▶ [INPUT DATA]:
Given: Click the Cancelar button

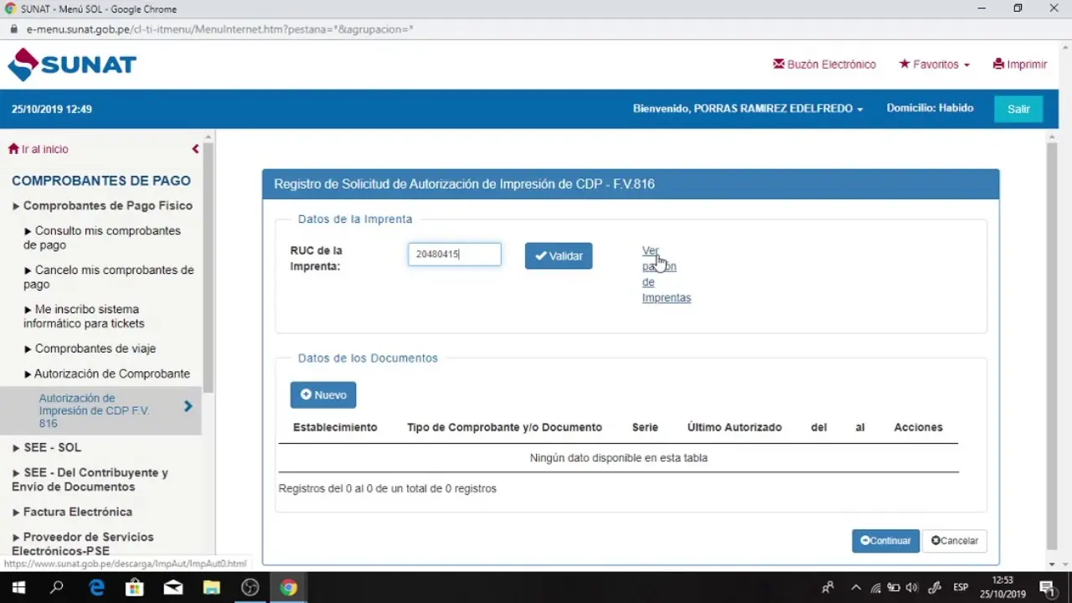Looking at the screenshot, I should click(955, 541).
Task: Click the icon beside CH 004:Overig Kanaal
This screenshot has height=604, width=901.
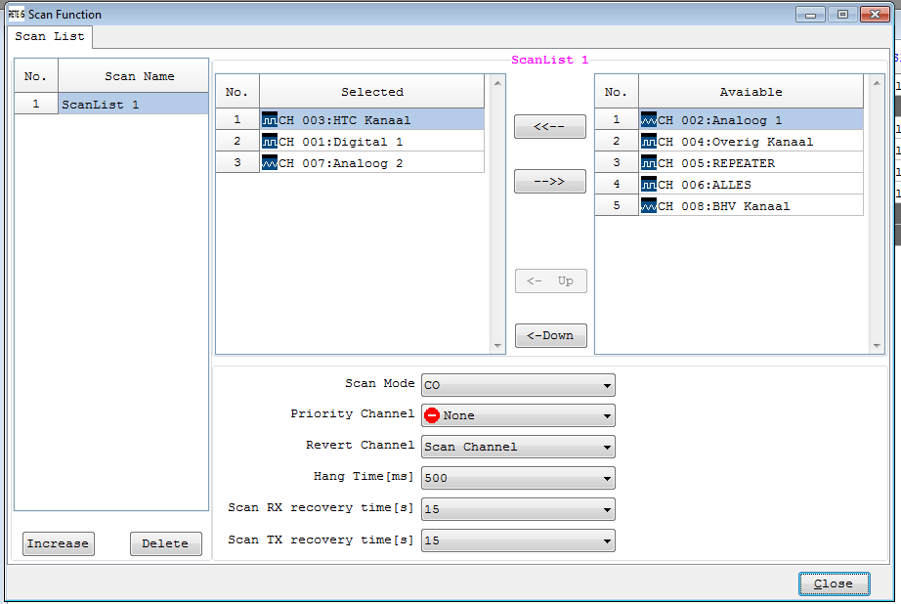Action: (649, 142)
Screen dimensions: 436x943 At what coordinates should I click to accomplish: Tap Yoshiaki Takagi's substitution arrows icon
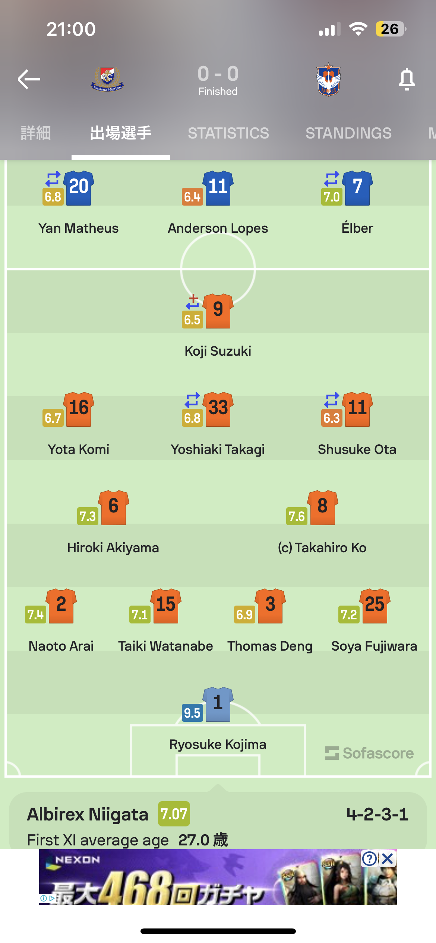(192, 400)
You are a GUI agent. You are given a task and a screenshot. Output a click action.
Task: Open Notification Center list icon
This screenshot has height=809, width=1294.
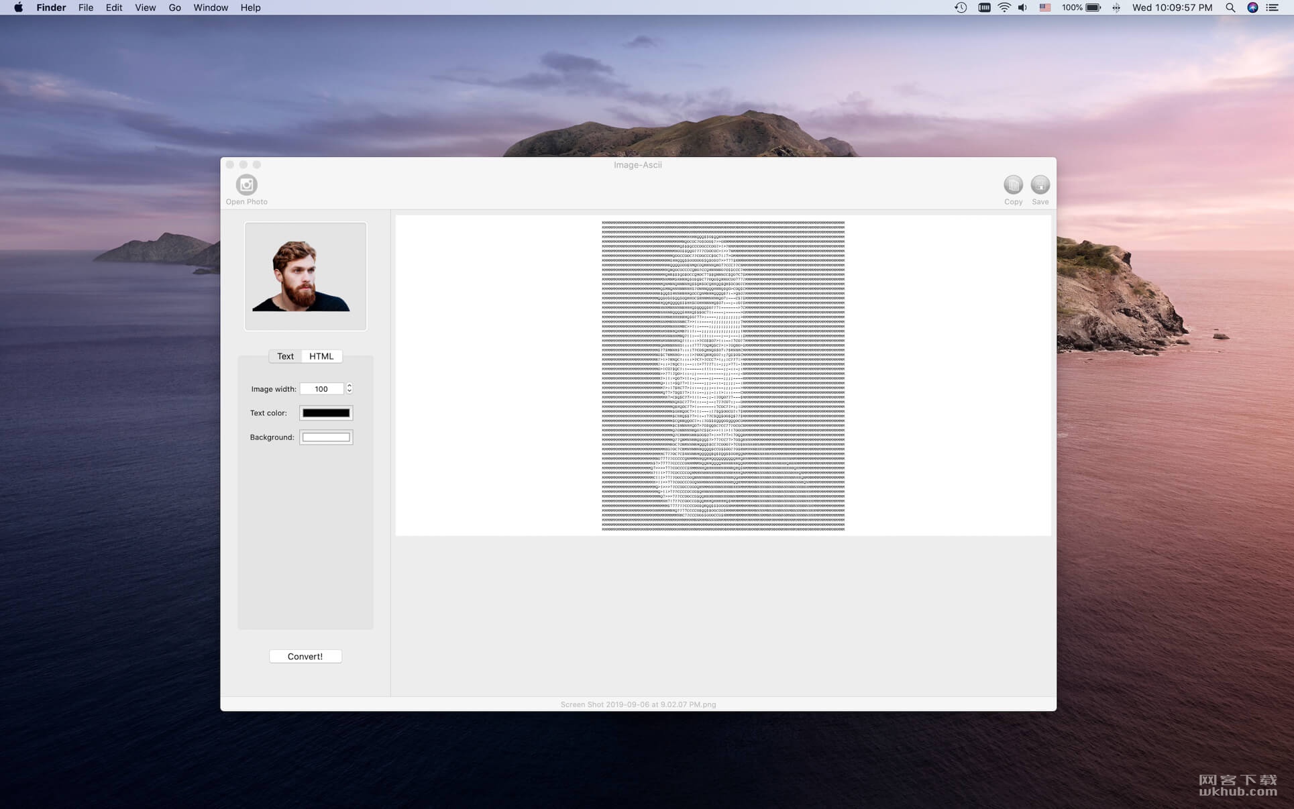[x=1273, y=7]
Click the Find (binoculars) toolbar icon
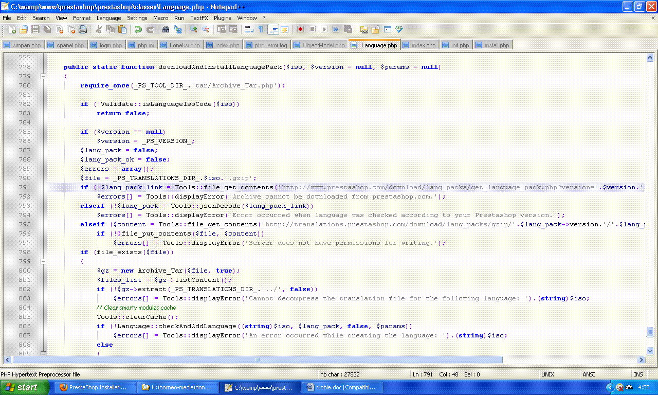Screen dimensions: 658x395 tap(166, 30)
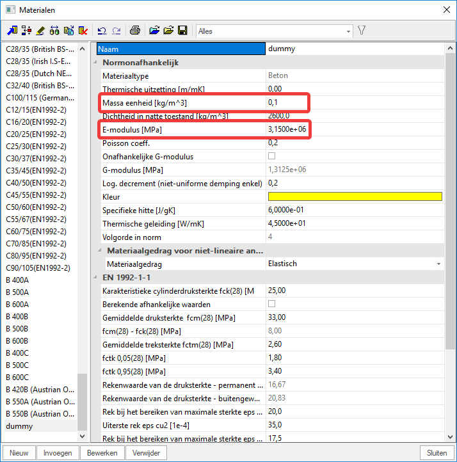The width and height of the screenshot is (457, 462).
Task: Click the filter funnel icon
Action: (x=362, y=31)
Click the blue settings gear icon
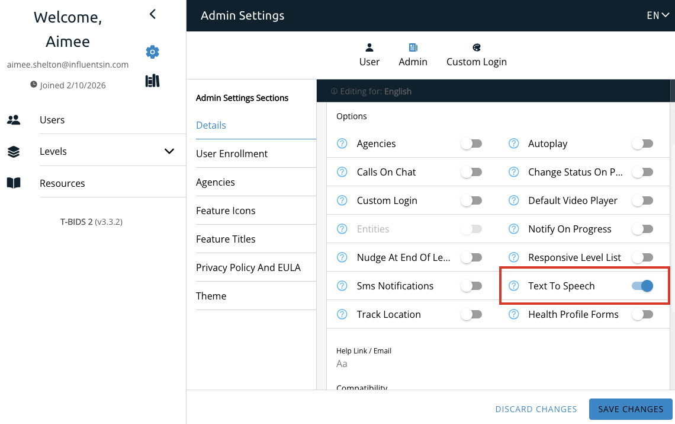675x424 pixels. [x=152, y=52]
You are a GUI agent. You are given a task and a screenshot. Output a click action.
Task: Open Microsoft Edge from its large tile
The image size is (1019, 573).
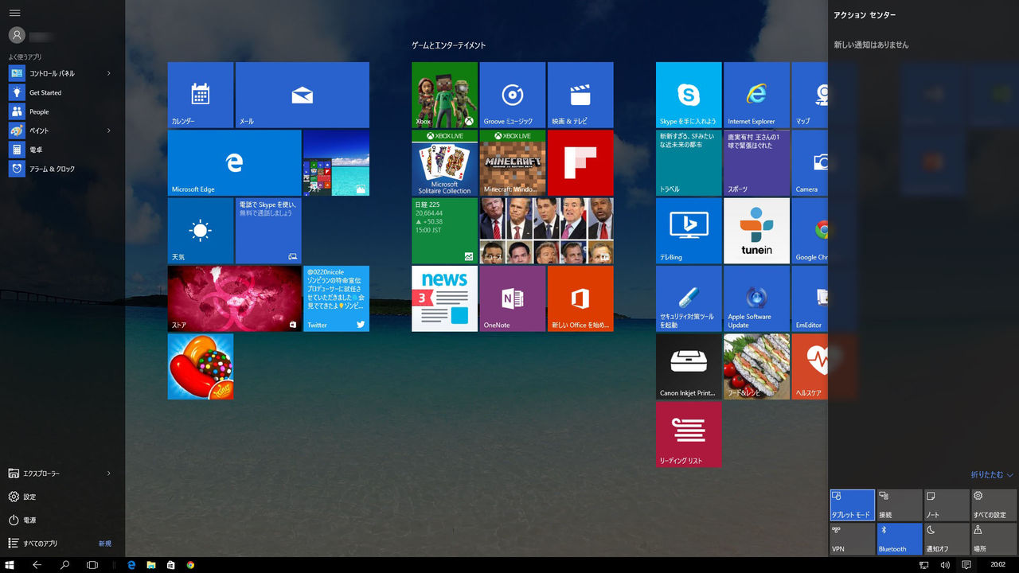pos(234,162)
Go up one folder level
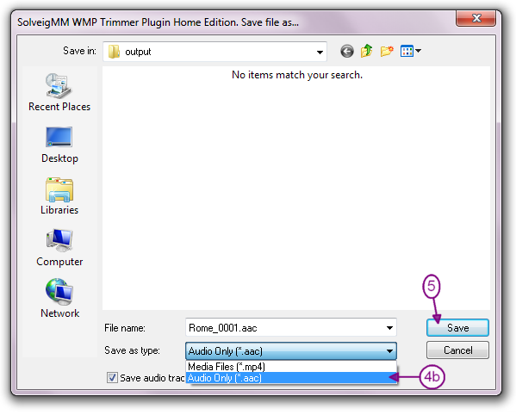Image resolution: width=516 pixels, height=415 pixels. click(367, 51)
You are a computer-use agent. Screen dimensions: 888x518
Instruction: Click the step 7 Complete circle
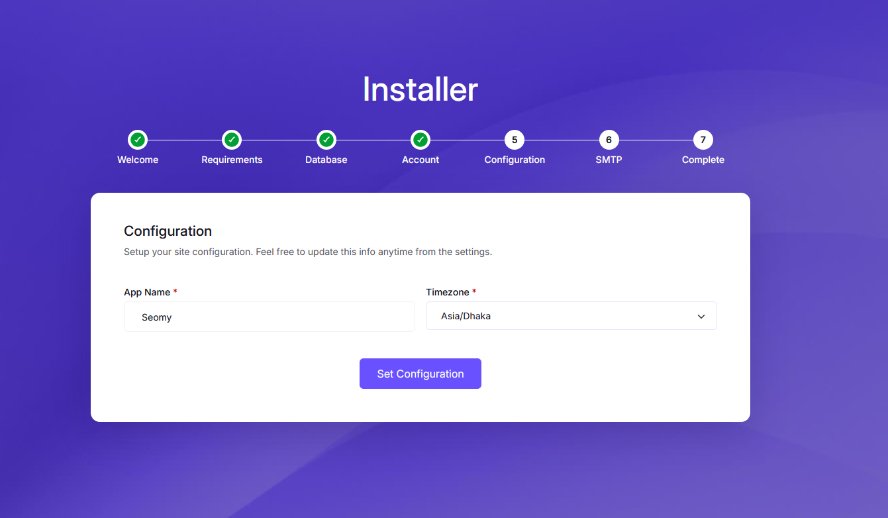(x=703, y=140)
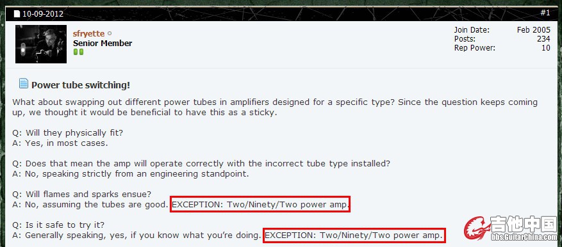Visit the sfryette username profile link
The image size is (562, 247).
(x=88, y=34)
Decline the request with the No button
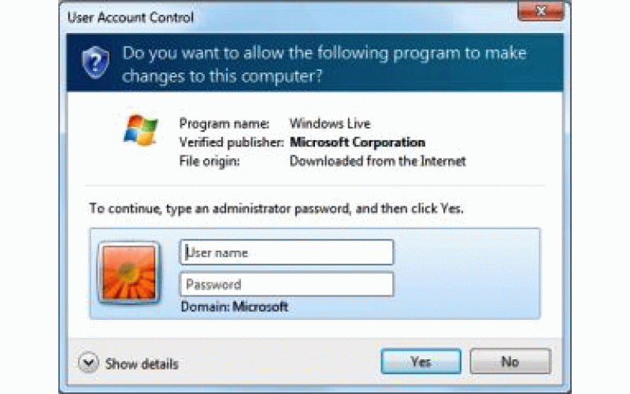This screenshot has width=630, height=394. (510, 362)
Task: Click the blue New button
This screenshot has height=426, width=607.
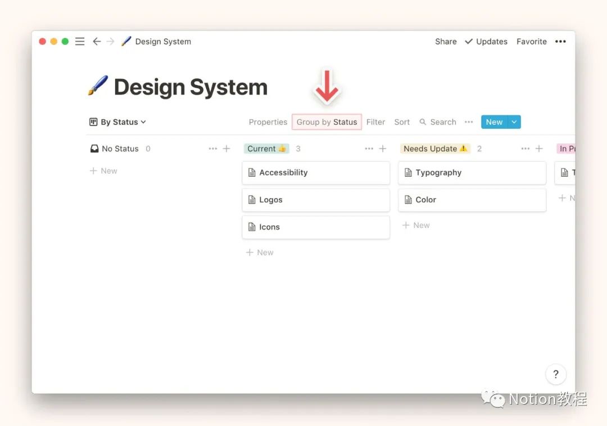Action: (x=494, y=122)
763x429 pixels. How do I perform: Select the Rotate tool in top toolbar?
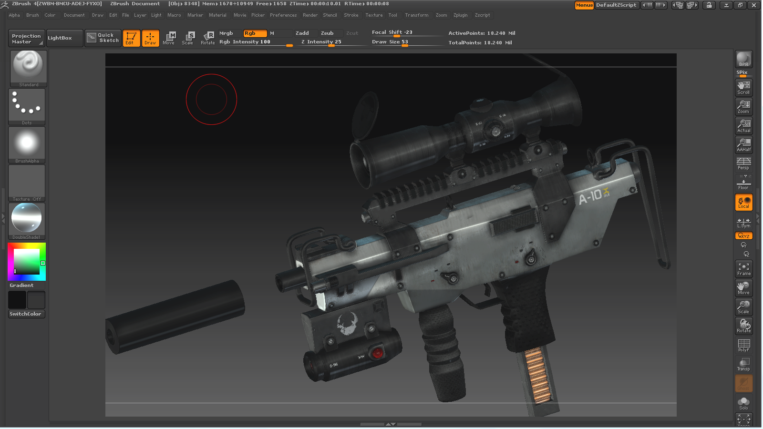click(208, 38)
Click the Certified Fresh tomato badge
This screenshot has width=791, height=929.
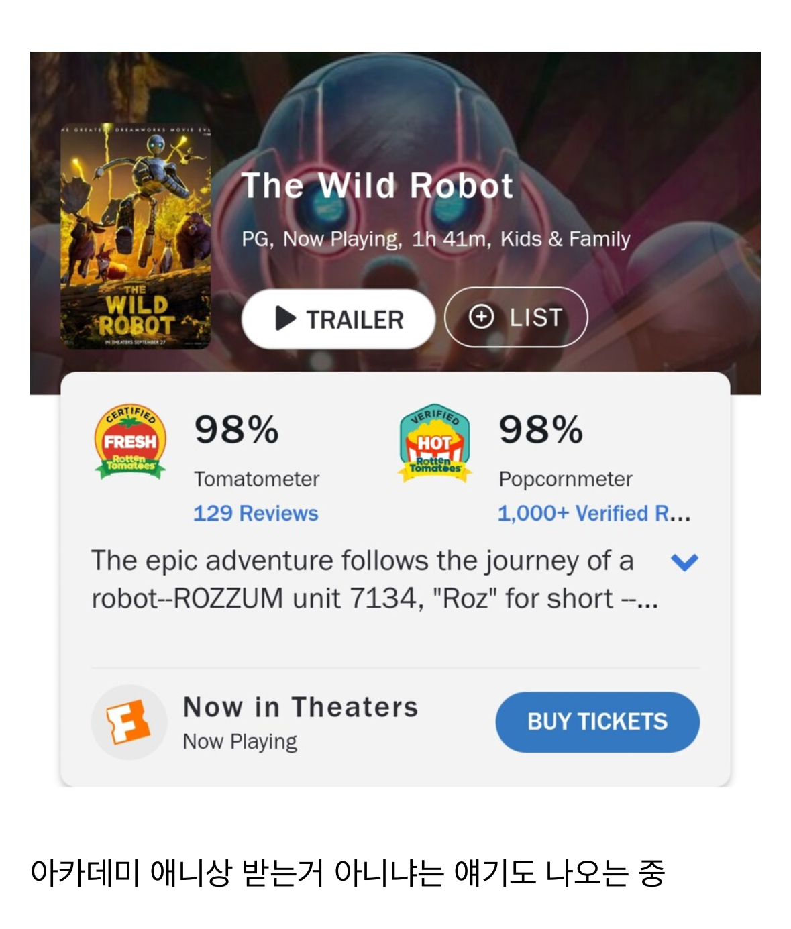130,441
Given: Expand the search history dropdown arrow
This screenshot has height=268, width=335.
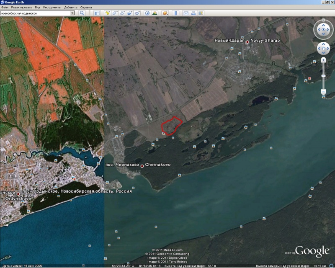Looking at the screenshot, I should pyautogui.click(x=72, y=13).
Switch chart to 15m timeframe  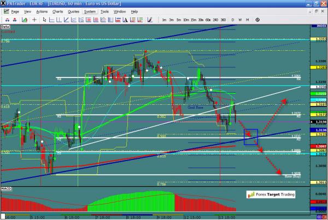[193, 19]
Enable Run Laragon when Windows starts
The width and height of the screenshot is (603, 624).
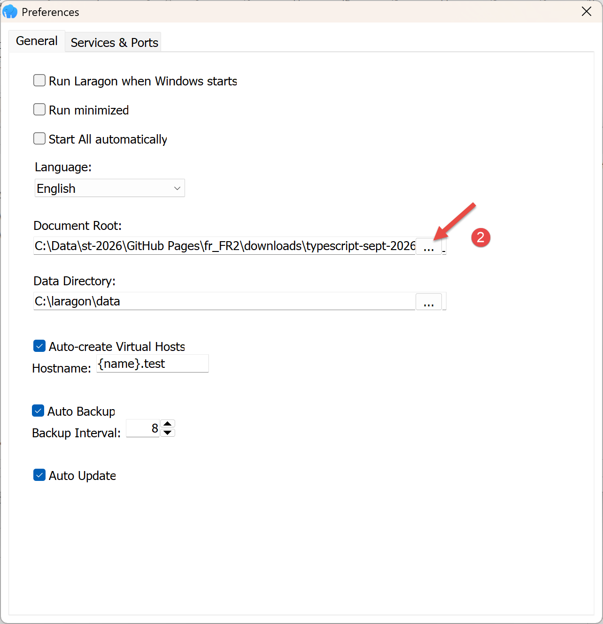(39, 81)
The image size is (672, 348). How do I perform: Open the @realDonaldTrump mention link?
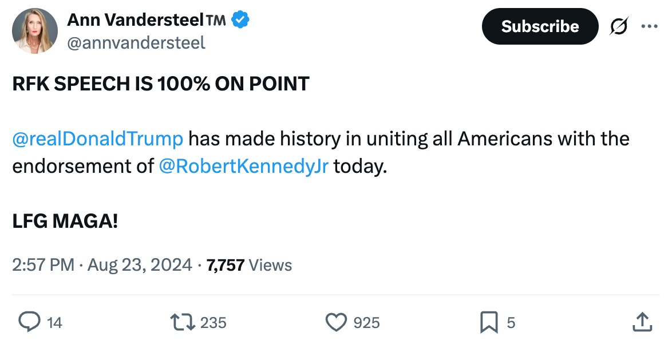click(98, 139)
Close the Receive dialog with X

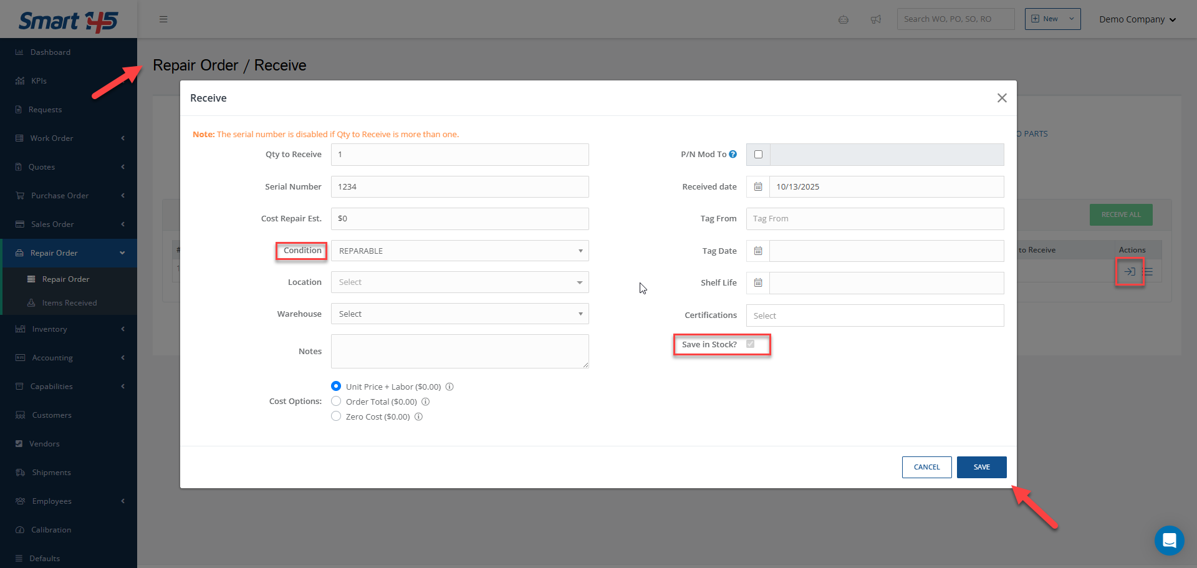(x=1002, y=98)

▶ [TASK PROMPT]:
Set out nothing but the lines from the line with "Enable Run Laragon when Windows starts" through the end of the material, reproduced exactly, both ends included, pictures omitted.

▶ [YOUR SOLUTION]:
Enable Run Laragon when Windows starts
The width and height of the screenshot is (603, 624).
(39, 81)
The image size is (672, 348). How do I perform: Open the @realDonaldTrump mention link?
click(98, 139)
Close the Receive dialog with X

(x=1002, y=98)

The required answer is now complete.